Could you quote, word for word, the stretch of the divestiture text below from "In some cases, the" through "unlock true value."?

**TEXT:**
= = =

Almost half of all divestitures fail to realize value for their shareholders. This is because many corporations treat divestitures as an afterthought. When these companies decide to sell an asset, they tend to focus only on doing a deal, versus structuring that deal to maximize value. Success all boils down to investor education.

There are three main ways for a company to exit a business—through a trade sale, a spin-off, or an IPO. Determining the transaction model that’s most appropriate for the asset in question is not a simple task. It involves a series of complex trade-offs. Start by having a clear understanding of how each model works:

  • A trade sale is the sale of a business to another company for some combination of cash and stock. Typically, it is conducted through an auction process to facilitate competitive bidding.
  • A spin-off involves creating a new business out of an existing part of the company. Shares in the new entity are distributed directly to a company’s existing shareholders, which in some jurisdictions can result in tax advantages because no cash exchanges hands.
  • During an IPO, also sometimes known as an equity carve-out, the former parent company or the new entity sells a portion of its business to public shareholders, while typically retaining some interest in the company.

The option that’s best depends on a variety of factors that are particular to the parent company, the business being sold, and market conditions at the time of the transaction. Often, owners choose to keep multiple options open as long as possible, pursuing a dual-track or even triple-track strategy to maximize flexibility.

Commercial Vendor Due Diligence

An increasingly common way to accelerate the divestiture process is for sellers to walk in the shoes of a potential buyer before they even put up an asset for sale. This approach is known as vendor due diligence. 

Commercial vendor due diligence is a process in which an independent third-party advisor assesses the asset just as a buyer would. It involves challenging the market attractiveness of the asset along with analyzing the competiveness of its business model and the defensibility of its margins, growth, and market share. The results of these analyses are then shared with prospective bidders to help jump-start the auction process.

Strategic Vendor Assistance

In some cases, the asset in question may not have an immediately bankable business plan. Its commercial position may lag benchmark levels, its end markets may be difficult to understand, or its competitive advantages may be hidden from plain view. In these cases, only a rigorous divestment plan can unlock true value. 

Companies must build a compelling business case for the asset and develop an attractive equity story. They need to prepare the major strategic and commercial portions of the information memorandum and the management presentation.

= = =

**INFORMATION SUPPLIED:**
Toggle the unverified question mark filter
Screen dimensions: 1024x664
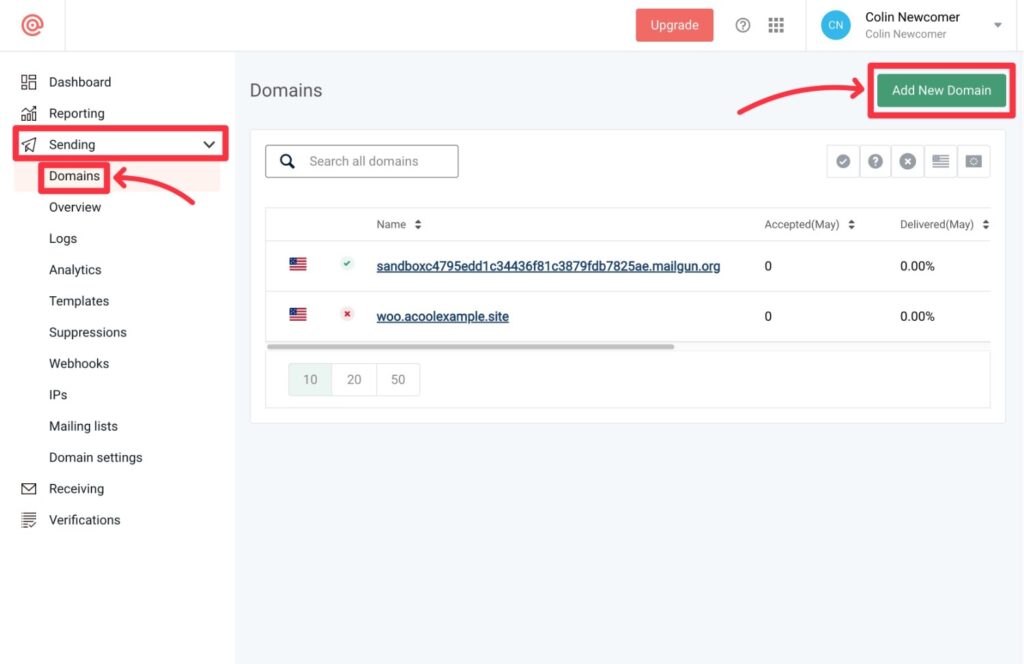875,161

= = =

**RESULT OF THIS EXERCISE:**
In some cases, the asset in question may not have an immediately bankable business plan. Its commercial position may lag benchmark levels, its end markets may be difficult to understand, or its competitive advantages may be hidden from plain view. In these cases, only a rigorous divestment plan can unlock true value.